The white of his teeth flashed. It wasn’t so much a smile of amusement as satisfaction. “I like a sense of humor, especially in my enemies. It keeps me from growing bored.”
“How am I your enemy? You’re angry with Benny.” If she left with nothing else tonight, she would understand why he was taking out his anger on her. “Tell me what you think he did.”
“I know what he did,” he said, turning so cold it was as if a door had been thrown open to the Arctic. A subzero blizzard swirled around her with his words. “He falsified mining samples and disappeared, framing me to look like the culprit. I’ve made explanations to my investors, but they aren’t buying it.”
“Wait, what?” She found her hand on his arm of its own accord, needing to steady herself.
He was like iron under the fabric of his jacket sleeve. He looked at her hand with a raised brow, making her lift it away self-consciously. Her pulse continued to bounce like a pinball.
She fought to recover and find her voice. Benny was a geologist. His exploration company operated as an arm of Barsi on Fifth. It allowed Barsi on Fifth, her employer, to offer its richest clientele a means of investing in gems and precious metals literally at ground level.
“Benny would never salt samples. Our entire family relies on the Barsi reputation remaining impeccable. We all do our part to keep it that way.”
“Yes, it would seem all of New York believes your family is beyond reproach. That’s why the investment consortium is blaming me for the fraud, turning my name to mud all the way down the Eastern Seaboard.”
She shook her head, wanting to sit down, but the room was nothing but high-top tables, glittering ice sculptures and gaggles of hoodies. The music and noise were getting to her and she noticed that people were watching them. It made her uncomfortable, now that Kaine had completely thrown her out of her element. She had to fight letting the cracks in her composure show.
“What exactly has Benny said?”
“Nothing. That’s why I had to get his attention. You’ve disappointed me, Gisella. I don’t think you want that earring nearly as badly as you pretend. I think you’re more interested in keeping Benny’s crime from coming to light. You’re trying to placate me. But this sort of mollification—” he circled his finger to encompass her painted lips to her painted toes “—is very last century. And entirely too predictable.”
His accusation sent a few more fractures zigzagging across her veneer of confidence. She had wanted to kiss him, not that she would admit it now.
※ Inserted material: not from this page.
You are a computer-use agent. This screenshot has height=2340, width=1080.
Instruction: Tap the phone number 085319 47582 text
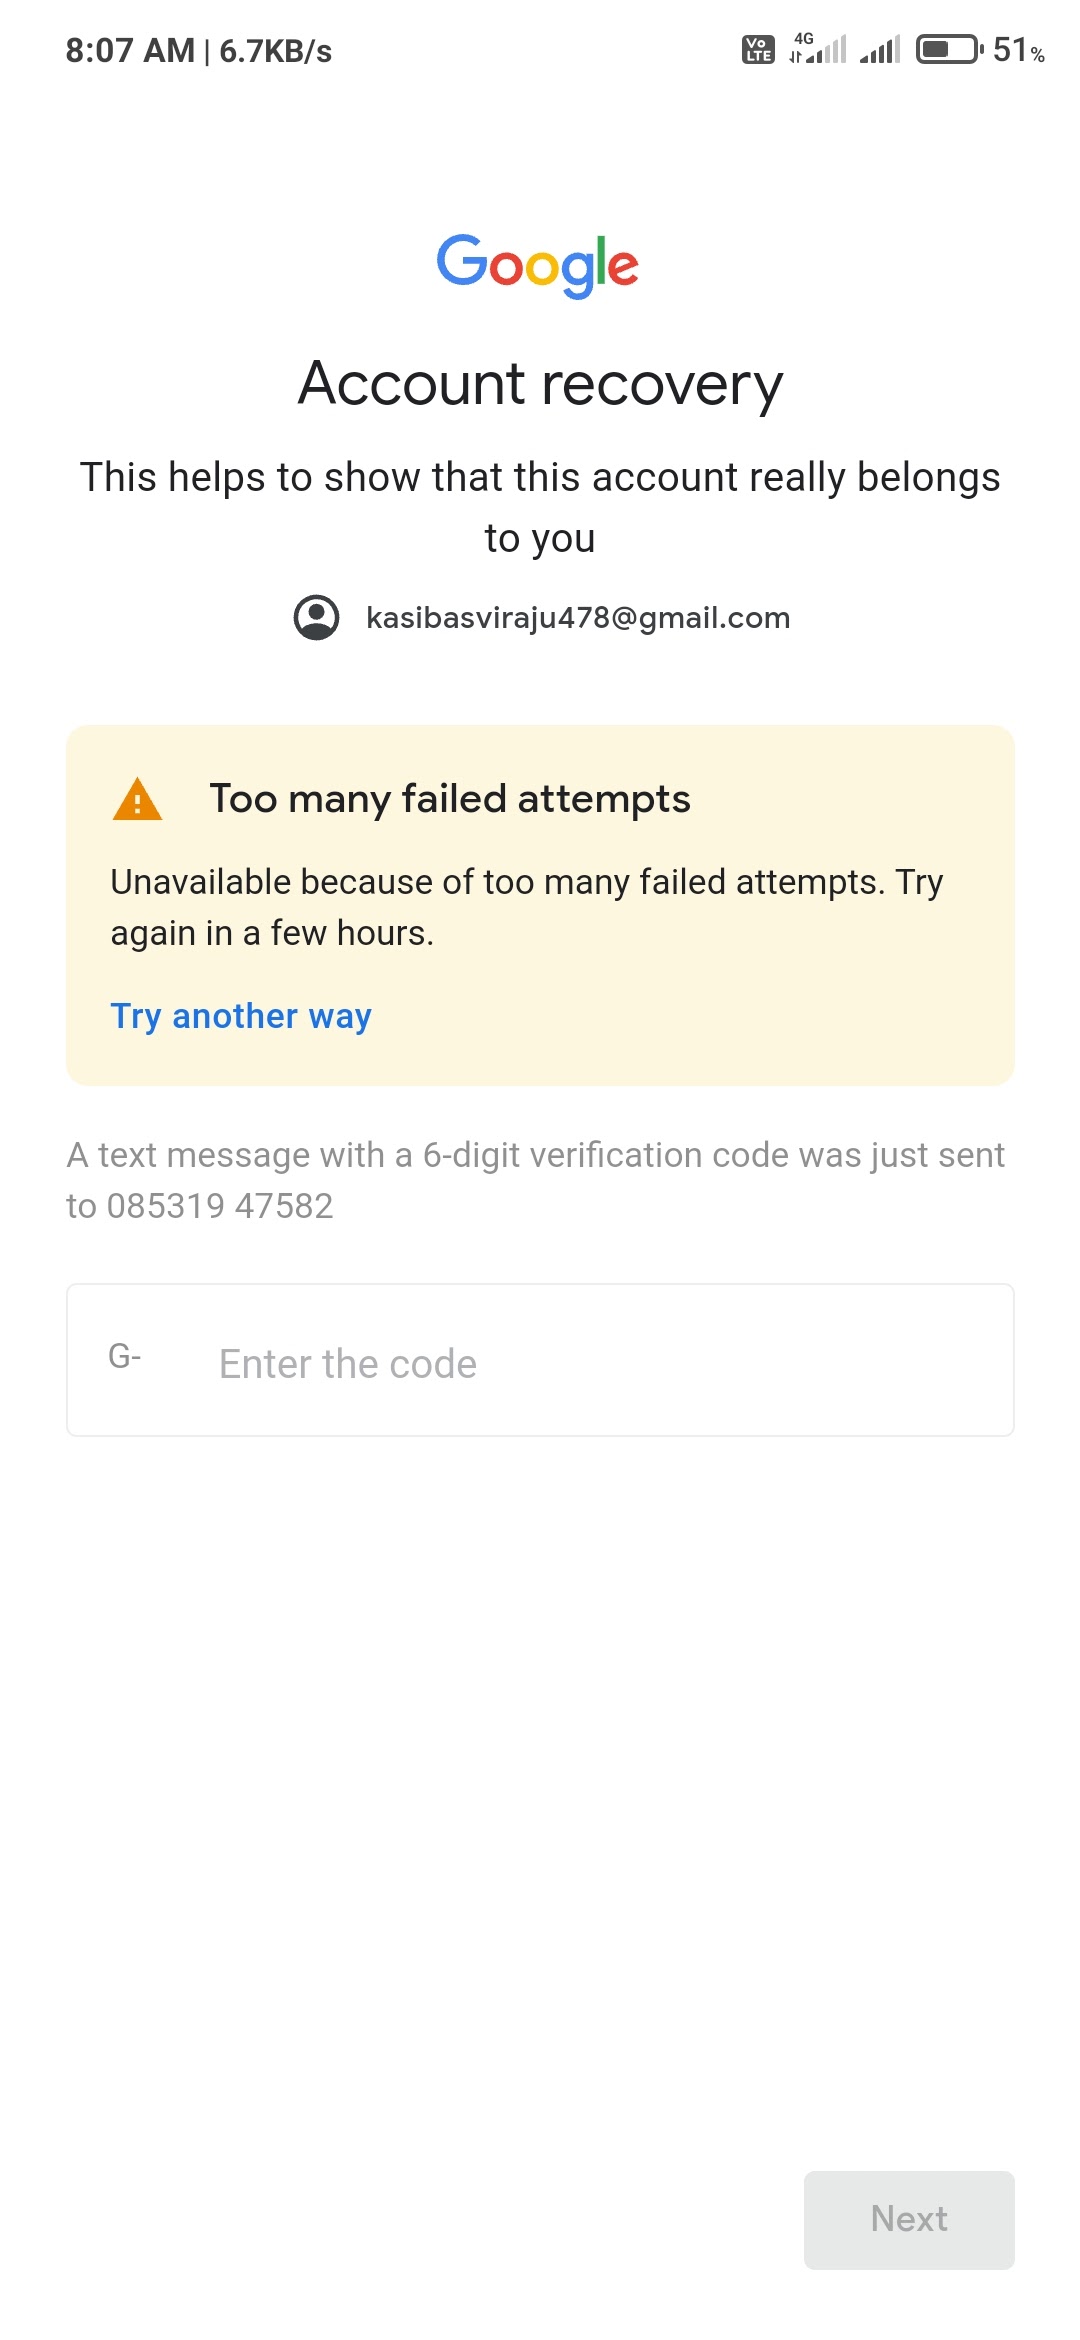220,1206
Not when he was so disparaging about something that had caused such a flagrant reaction in her it still put a scorch of vulnerability in her throat.
“Benny is probably at the site, trying to sort it out,” she insisted.
“The site is in Indonesia. His office said he’s in South America. So does his social media.”
“I’ll make some calls. Right now.”
“Knock yourself out.”
Her heart hammered like a trapped bird in her chest, unsure which direction to fly. With a sniff of determination, she moved into a quiet corner and quickly realized it was well past business hours in New York, even later in South America. She tried her uncle’s cell, biting her nail because he might not even pick up. He was still in Florida checking on Grandmamma and they might be having an early night.
He answered and they exchanged brief greetings. He was her boss at Barsi on Fifth along with being her uncle. He presumed she was calling about work.
“No, it’s about Benny,” she said. “Have you spoken to him lately? I’ve just heard the most bizarre rumor from Kaine Michaels.” She glanced around, not wanting to repeat what Kaine had said in case she was overheard.